■ What is being asked ■
Please give the data again in full, exactly as it reads.
>>>
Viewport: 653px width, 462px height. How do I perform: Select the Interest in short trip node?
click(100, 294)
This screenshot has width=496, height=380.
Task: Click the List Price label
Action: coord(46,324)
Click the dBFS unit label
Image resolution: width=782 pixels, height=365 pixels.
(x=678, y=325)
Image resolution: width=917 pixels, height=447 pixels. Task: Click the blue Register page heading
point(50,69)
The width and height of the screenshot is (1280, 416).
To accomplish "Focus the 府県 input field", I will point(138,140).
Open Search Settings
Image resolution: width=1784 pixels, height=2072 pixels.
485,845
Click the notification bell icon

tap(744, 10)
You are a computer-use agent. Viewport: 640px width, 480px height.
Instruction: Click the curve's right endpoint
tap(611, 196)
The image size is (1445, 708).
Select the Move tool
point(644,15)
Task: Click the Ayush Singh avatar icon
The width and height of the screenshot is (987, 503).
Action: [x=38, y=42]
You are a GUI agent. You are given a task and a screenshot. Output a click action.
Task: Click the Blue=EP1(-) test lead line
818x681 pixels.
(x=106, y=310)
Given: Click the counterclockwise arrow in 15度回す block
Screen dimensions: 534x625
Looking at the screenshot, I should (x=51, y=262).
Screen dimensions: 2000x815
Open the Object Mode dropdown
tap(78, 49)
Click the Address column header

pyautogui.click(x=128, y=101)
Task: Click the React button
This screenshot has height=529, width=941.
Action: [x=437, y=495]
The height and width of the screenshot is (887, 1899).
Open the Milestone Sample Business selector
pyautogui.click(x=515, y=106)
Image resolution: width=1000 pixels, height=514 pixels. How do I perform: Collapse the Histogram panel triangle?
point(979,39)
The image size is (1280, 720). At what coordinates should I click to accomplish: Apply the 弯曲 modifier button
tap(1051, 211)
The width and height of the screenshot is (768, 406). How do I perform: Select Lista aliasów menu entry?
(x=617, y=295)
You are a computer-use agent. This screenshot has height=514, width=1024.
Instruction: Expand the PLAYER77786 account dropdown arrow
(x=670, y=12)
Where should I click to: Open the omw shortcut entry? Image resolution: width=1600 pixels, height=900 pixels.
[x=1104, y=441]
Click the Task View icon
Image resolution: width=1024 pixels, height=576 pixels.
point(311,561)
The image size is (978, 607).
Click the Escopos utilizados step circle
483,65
<<<
■ Task response ■
Viewport: 653px width, 462px height. How do I perform: Select the Interest in short trip node?
click(100, 294)
This screenshot has width=496, height=380.
Task: Click the List Price label
Action: coord(46,324)
Click the dBFS unit label
Image resolution: width=782 pixels, height=365 pixels.
(x=678, y=325)
Image resolution: width=917 pixels, height=447 pixels. Task: Click the blue Register page heading
point(50,69)
The width and height of the screenshot is (1280, 416).
To accomplish "Focus the 府県 input field", I will point(138,140).
Open Search Settings
Image resolution: width=1784 pixels, height=2072 pixels.
485,845
Click the notification bell icon

tap(744, 10)
You are a computer-use agent. Viewport: 640px width, 480px height.
Instruction: Click the curve's right endpoint
tap(611, 196)
The image size is (1445, 708).
Select the Move tool
point(644,15)
Task: Click the Ayush Singh avatar icon
The width and height of the screenshot is (987, 503).
Action: [x=38, y=42]
You are a GUI agent. You are given a task and a screenshot. Output a click action.
Task: Click the Blue=EP1(-) test lead line
818x681 pixels.
(x=106, y=310)
Given: Click the counterclockwise arrow in 15度回す block
Screen dimensions: 534x625
Looking at the screenshot, I should (x=51, y=262).
Screen dimensions: 2000x815
Open the Object Mode dropdown
tap(78, 49)
Click the Address column header

pyautogui.click(x=128, y=101)
Task: Click the React button
This screenshot has height=529, width=941.
Action: [x=437, y=495]
The height and width of the screenshot is (887, 1899).
Open the Milestone Sample Business selector
pyautogui.click(x=515, y=106)
Image resolution: width=1000 pixels, height=514 pixels. How do I perform: Collapse the Histogram panel triangle?
point(979,39)
The image size is (1280, 720). At what coordinates should I click to accomplish: Apply the 弯曲 modifier button
tap(1051, 211)
The width and height of the screenshot is (768, 406). How do I perform: Select Lista aliasów menu entry?
(x=617, y=295)
You are a computer-use agent. This screenshot has height=514, width=1024.
Instruction: Expand the PLAYER77786 account dropdown arrow
(x=670, y=12)
Where should I click to: Open the omw shortcut entry? Image resolution: width=1600 pixels, height=900 pixels.
[x=1104, y=441]
Click the Task View icon
Image resolution: width=1024 pixels, height=576 pixels.
point(311,561)
The image size is (978, 607).
Click the Escopos utilizados step circle
483,65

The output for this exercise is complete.